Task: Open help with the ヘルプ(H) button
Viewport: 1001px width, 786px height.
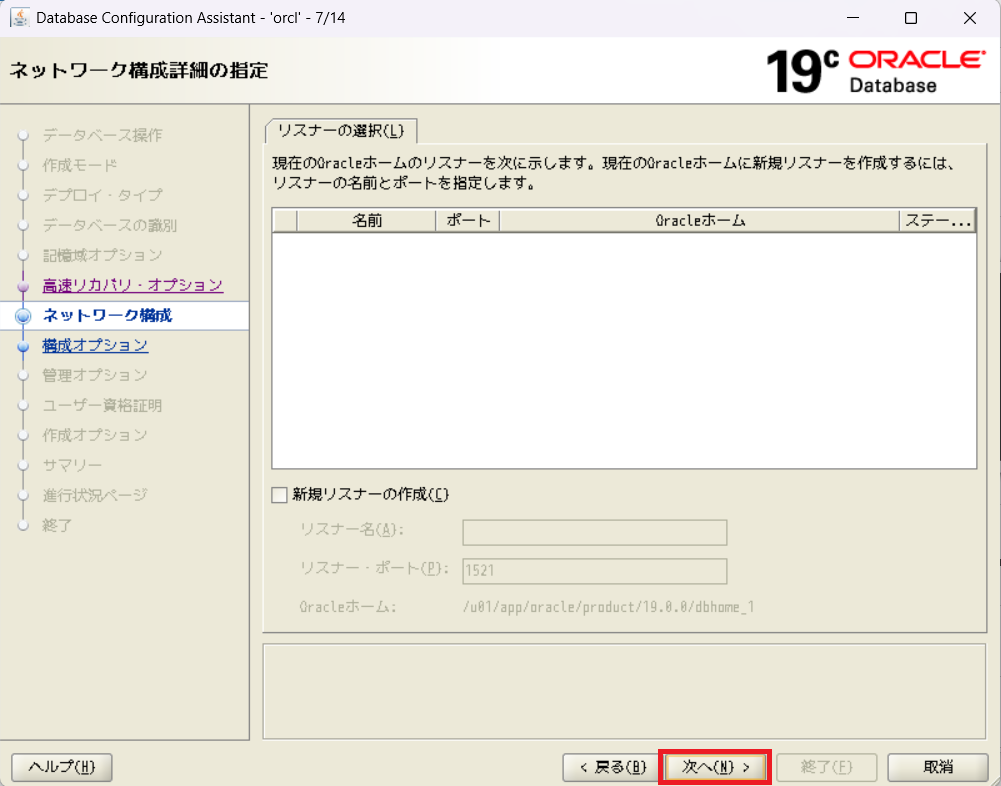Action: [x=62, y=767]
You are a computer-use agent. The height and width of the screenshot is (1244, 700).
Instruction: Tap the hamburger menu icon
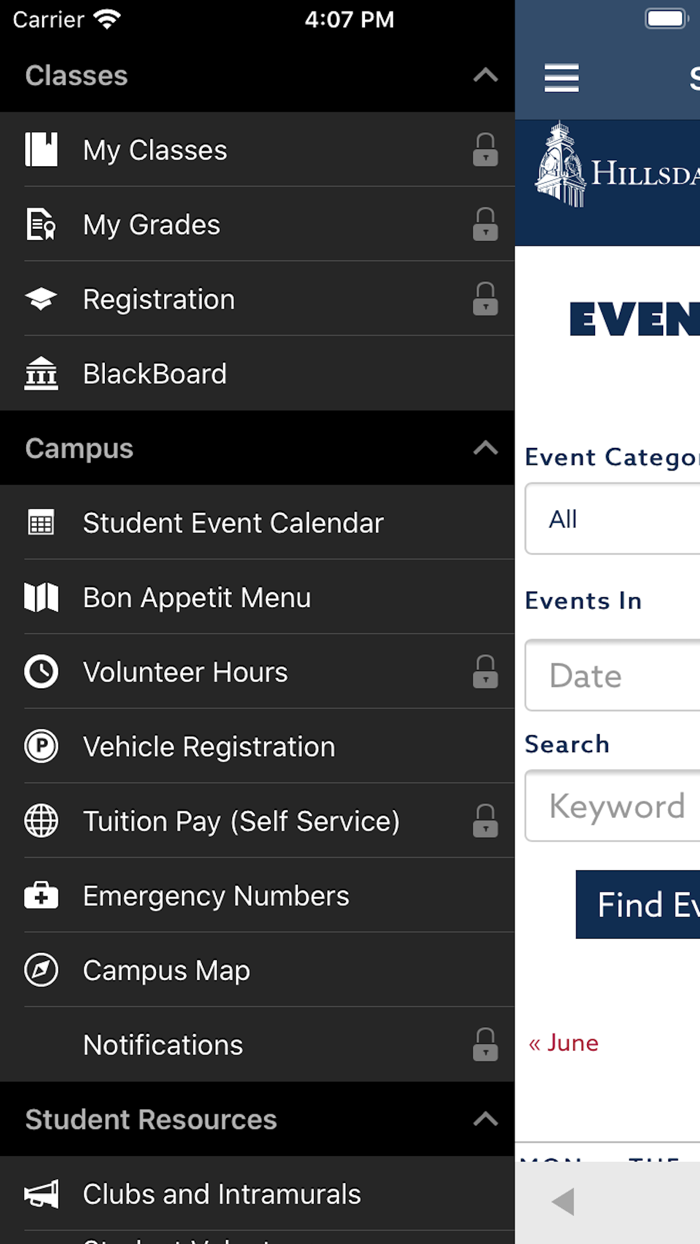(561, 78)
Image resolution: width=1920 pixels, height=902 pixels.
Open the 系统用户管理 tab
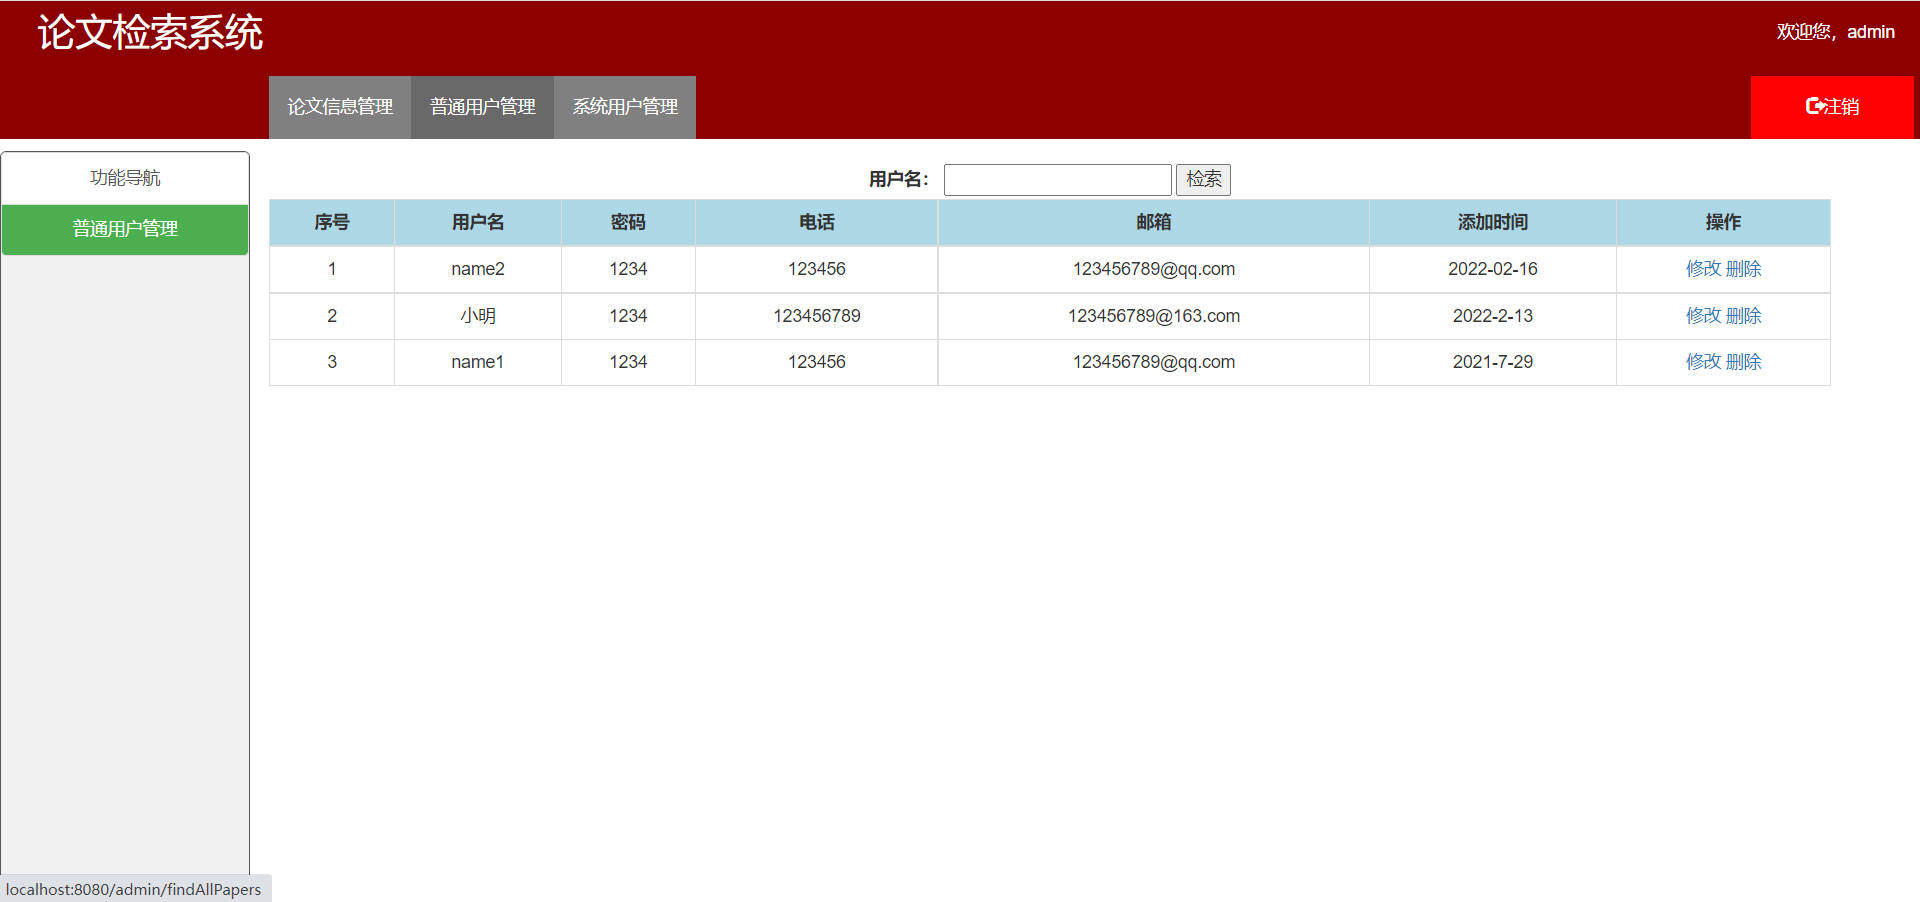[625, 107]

# # # # #

Aim of the exercise:
Only the lines from the one with "Viewport: 1001px width, 786px height." through the last line of the records above are wanted, copied exactly and with pictures omitted.

Exercise response:
Viewport: 1001px width, 786px height.
Action: [x=62, y=767]
You are a computer-use agent. The height and width of the screenshot is (1244, 700).
Instruction: Tap the hamburger menu icon
(561, 78)
Image resolution: width=1920 pixels, height=902 pixels.
Open the 系统用户管理 tab
[625, 107]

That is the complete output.